Friday, 17 August 2012

Its Istanbul not Constantinople.


Lights on the Blue Mosque, Istanbul, Turkey
 The end of the holy month of Ramadan is here and we've taken advantage of the public holidays to have a much needed break out of Qatar.  So, we've arrived in Istanbul after a 4 hour flight from Doha on Qatar Airways. 

On arrival in Istanbul there is a list of nations requiring visa displayed on a board. New Zealanders don't require one so I joined the queue with the Turks and the sundries who who also need visas. The queue was long and snakelike, there was no air-con, several planefuls of passengers and only two immigration officers on duty.

As Aussies need a visa Colin first had to stand in a long queue at a separate window to purchase the entry visa which cost him an eye watering $60!  Then to add to the indignity once he got his visa, he then had to join the end of the huge queue that I was standing in, in order to have his visa stamped. Its not like Doha or the UAE where, if you're eligible to pick up a visa on entry, you queue, pay your money,  have your visa stamped into your passport and off you go.
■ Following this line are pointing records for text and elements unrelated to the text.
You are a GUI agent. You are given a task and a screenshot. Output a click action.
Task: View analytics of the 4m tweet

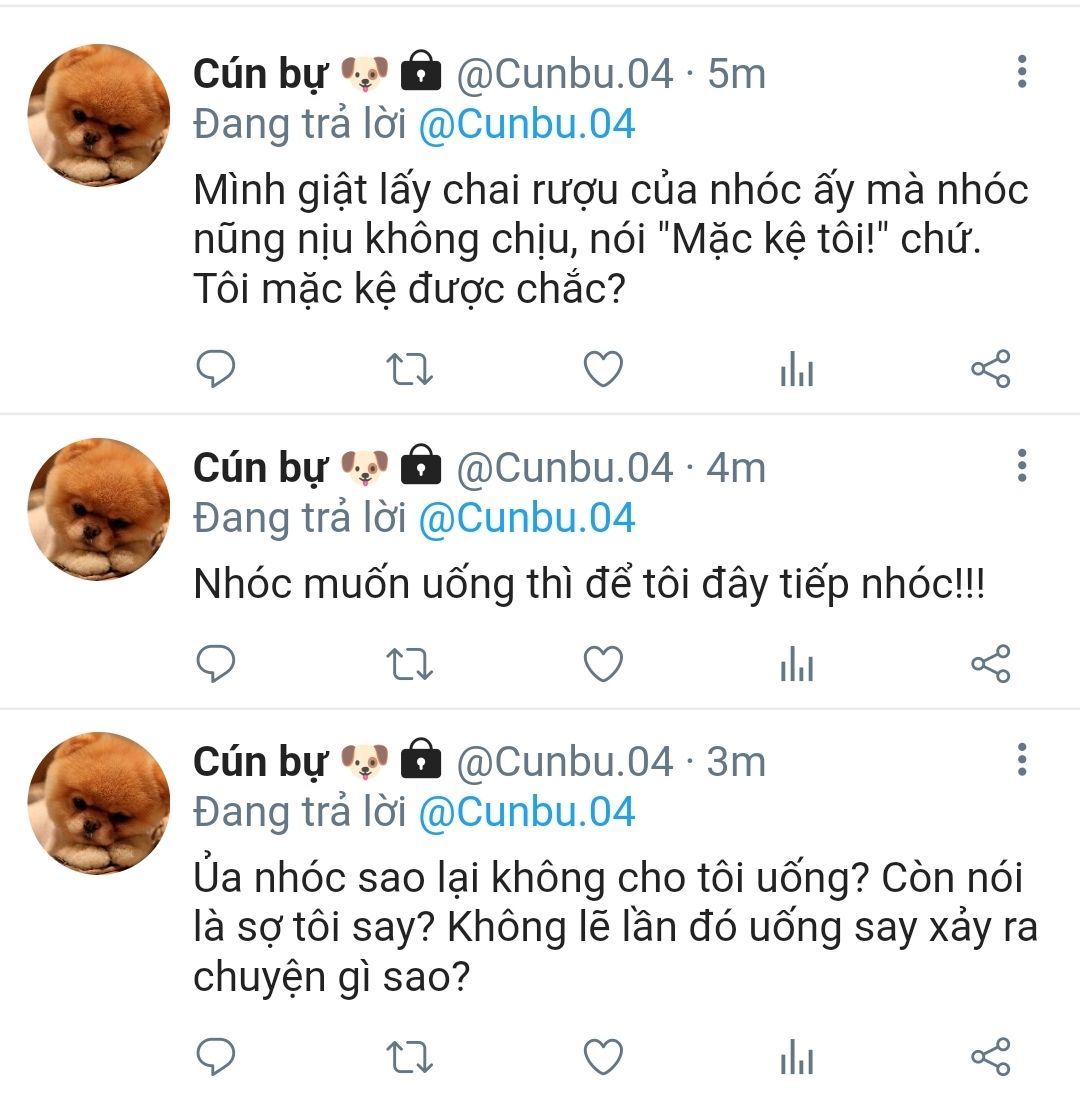point(797,665)
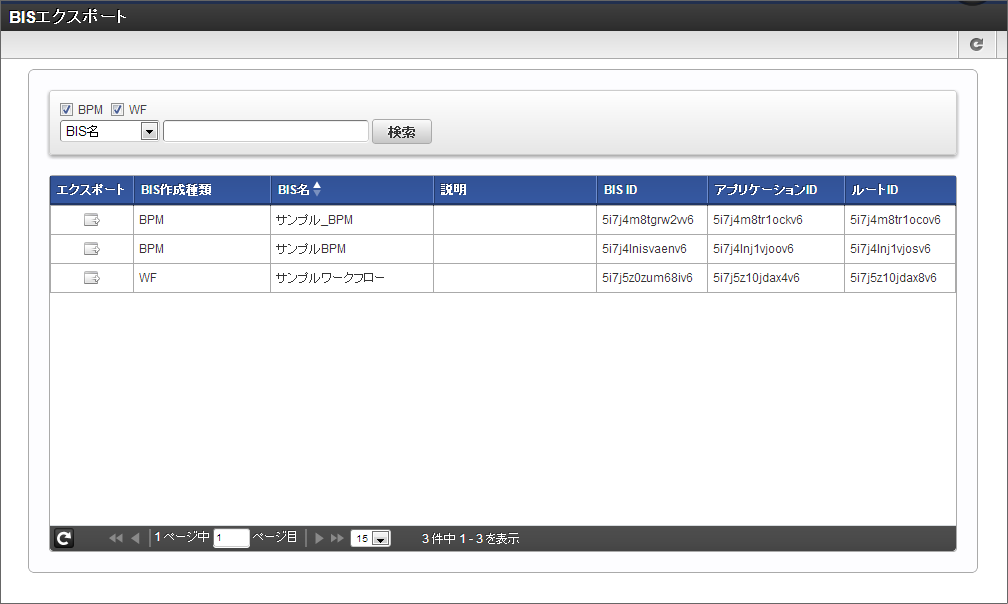Click export icon for サンプルBPM row
Viewport: 1008px width, 604px height.
(92, 249)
By this time all the visa officers decided to have a tea break and the queue of several hundred people were served by only one officer. Fortunately this happened just after I got through so I trundled off to find the bag which, wouldn't you know it, was on the luggage belt at the furthest end of the hall but by the time I collected the bag and walked back to the immigration area, Colin was through.

We'd booked the hotel car to pick us up though taxis are plentiful right outside the door of the arrivals terminal.  We were quickly into the old part of the city with narrow, cobbled streets.  On the edge of the footpaths are short metal bollards to prevent cars mounting the footpath and parking there. 

We met our friends at the Hotel Raymond which is in the heart of the old area and within walking distance of all the main tourist sites.  While the rooms at the Raymond are small, they're spotlessly clean, have all mod-cons and after all, you're only there to sleep!   After dropping the bags we walked around the corner to a cafe called Faros and sat on their veranda, drinking coffee in public (very exciting after being in Doha) and watching the world go by. Many ladies wear hijab, many don't and only a few were wearing abayas.  The Turkish ladies who cover seem to favour square silk head scarves in every colour and pattern imaginable. The scarf is folded into a triangle and placed over the head, usually over an underscarf or bonnet, and the scarf is then pinned under the chin to hold it firm with the loose ends tucked under the collar or pinned.

We then walked to the tram which runs along the end of the road.  The trams come frequently and are a great way to get around town, avoiding the traffic.  We purchased the red tokens from the dispensing machine and rode it just one stop up the hill to the Blue Mosque.  We had a wonderful dinner at Rumelis restaurant sitting outdoors then walked over to the grounds of the Blue Mosque where many families were having iftar picnics.

Tomorrow's agenda is a return, after 34 years, to the Topkapi Palace.  Really looking forward to it.